A login case

There are a lot of methods to authenticate a user before he or she can use online banking services. In Pakistan, banks commonly use user name and password to authenticate web users. This method has quite weak security and so banks are unable to offer many services online which if they offer will definitely help them growing their business. Other methods that are being used across the globe in this sector include PIN/TAN list, OTP, EMV card reader, Mobile One Time Password, and Smart Cards etc. These all have their drawbacks of being expensive, not much secure or difficult to maintain by businesses and by end users. Mobile PKI in comparison offers a very easy to use and highly secure mechanism for digital authentication. It gives a user or service provider security, ease of use, mobility, low usage cost, low maintenance and the most important legally qualified way of authentication.

Digital authentication with Mobile PKI is a very simplistic case to understand how wireless public key infrastructure works for user.

A mobile PKI authentication system involves mobile signature service provider and certification authority in addition to cellular service to convey short messages to user.

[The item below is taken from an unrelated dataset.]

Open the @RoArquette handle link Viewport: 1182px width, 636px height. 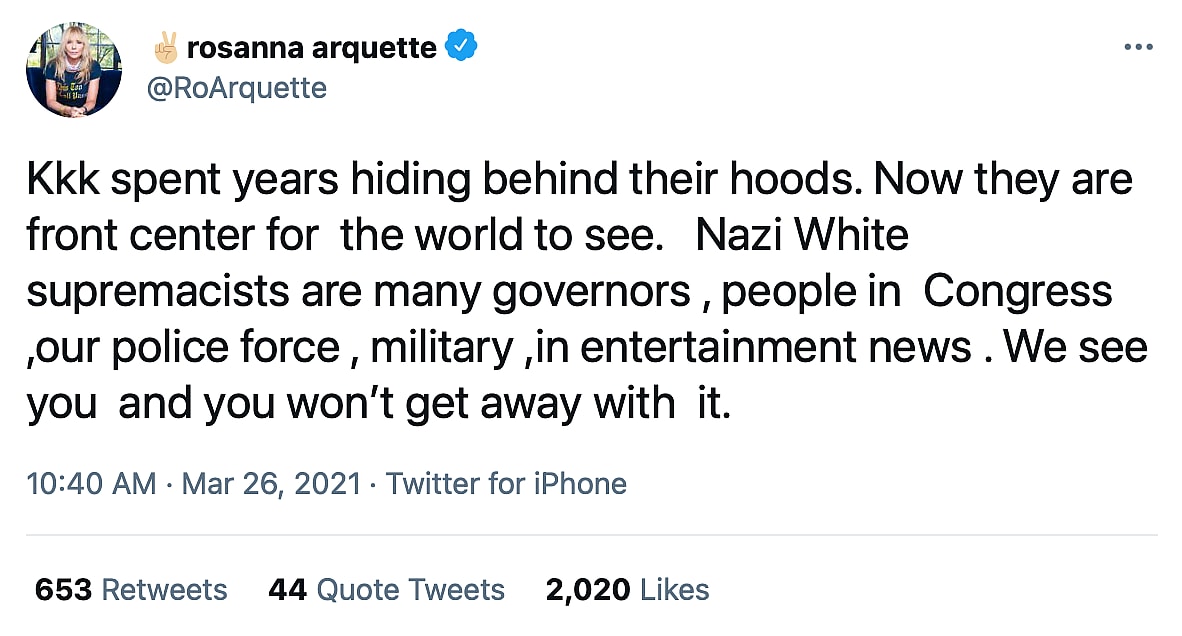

Following is a typical flow that completes a authentication for web bank login,

Web bank login

1. User opens web bank page
2. User enters its mobile number as id and submits
3. Bank receives the message, confirms that user is registered to its system and sends the message to MSSP to authenticate using mobile PKI
4. MSSP prepares an authentication message and sends it SMSC to deliver it to end user
5. SMSC sends the message to end user mobile
6. Mobile PKI client receives the message and asks user for confirmation
7. Mobile PKI client generates an authentication response signed by the private key and sends it back to SMSC
8. MSSP receives response from SMSC
9. MSSP validates the signed content with the help of certification authority
10. MSSP returns response with authentication result to web bank application
11. Web bank authorizes access or block it as per authentication result

The user sees following screens during this process to authenticate itself with mobile,

Authentication message at mobile client

The benefit for users and service providers are ample in mobile PKI system which include but not limited to,

1. No need to have long PIN/TAN list or complicated passwords for user
2. Perfect mobility as mobile phone is 24 hour companion now a days
3. Fully secure transaction
4. Cost effective for banks in comparison to other mechanisms
5. New business channel for telecom operator

The above case is for web bank login scenario but it is similar for almost all types of login requirements e.g. VPN access, mobile banking etc.

Mobile financial services!

Mobile financial services are very hot topic in Pakistan these days and there are many initiatives already thriving or trying to grab the initial market share in this sector. Telenor's easypaisa, UBL orion, Mobilink's Genie and similar services are trying to attract consumers attention. These services are mainly relying on their internal secure mechanism to deliver these services in collaboration with the financial institutes they have partnered with. The very basic deficiency in such a service is lack of openness for other parties and it creates unnecessary fierce competition among market players to grab their share. In case of telecom operators, it is already established that Pakistani market can not afford presence of five operators and ideas of mergers are not far fetched anymore. These mergers occur or not it is clear that at least these financial services need to be merged or work together as having one or more services per telecom operator would not support any business. 

Integration of financial services is only possible with the help of digital signature which invites public key infrastructure to play its part. PKI is now an established standard and legally valid signatures in EU and many part of the world. The draft released by State bank of Pakistan also recommends PKI to be core part of financial isntrument. Mobile PKI is also not a new concept anymore and successful commercial launch of Turkcell mPKI has removed any doubts about its complexities whatsoever. Consumers need mPKI enabled SIM to carry out digital signing in presence of supporting software at service provider's domain. These mPKI enabled SIM are not expensive to afford and their price becomes negligible when we talk about millions of users. And last but not the least, the whole signing experience is very simple and appealing to consumer. The initial cost of having such an eco-system can be a bit higher but rate of return is not that bad. Additionally, revenue sharing schemes can also simplify costs for everyone.

A typical mPKI system consists of apart from end users 1) telecom operator(s) 2) a trusted service provider 3) financial institution(s) and finally 4) application providers which make interesting applications available.

The mPKI system is good for everyone and creates a real supporting business environment where all of stakeholders receive benefits of its existence,

1)    End users find an exciting service that gives a secure and convenient way of completing transactions

2)    Telco gets business from this model as its somewhat leveraged network service is being used and mainly by the users who actually mean business

3)    Banks suddenly find a huge number of new customers who can use their financial services

4)    Application providers find a platform to sell through their exciting and innovative applications

Some example applications include but not limited to mobile payment, mobile money transfer, branchless banking, corporate login, stock trading, submitting tax returns, and many more. Actually, the number of applications for such a service is only bound by the imagination.

In conclusion, this is the right time for financial institutions across Pakistan to sit together along with cellular operators and trust centers to carve out a transaction integrity and security model based on mPKI system. This will not only help boost local economy by promoting businesses but also give international investor a confidence that is needed to increase their participation in business development in Pakistan.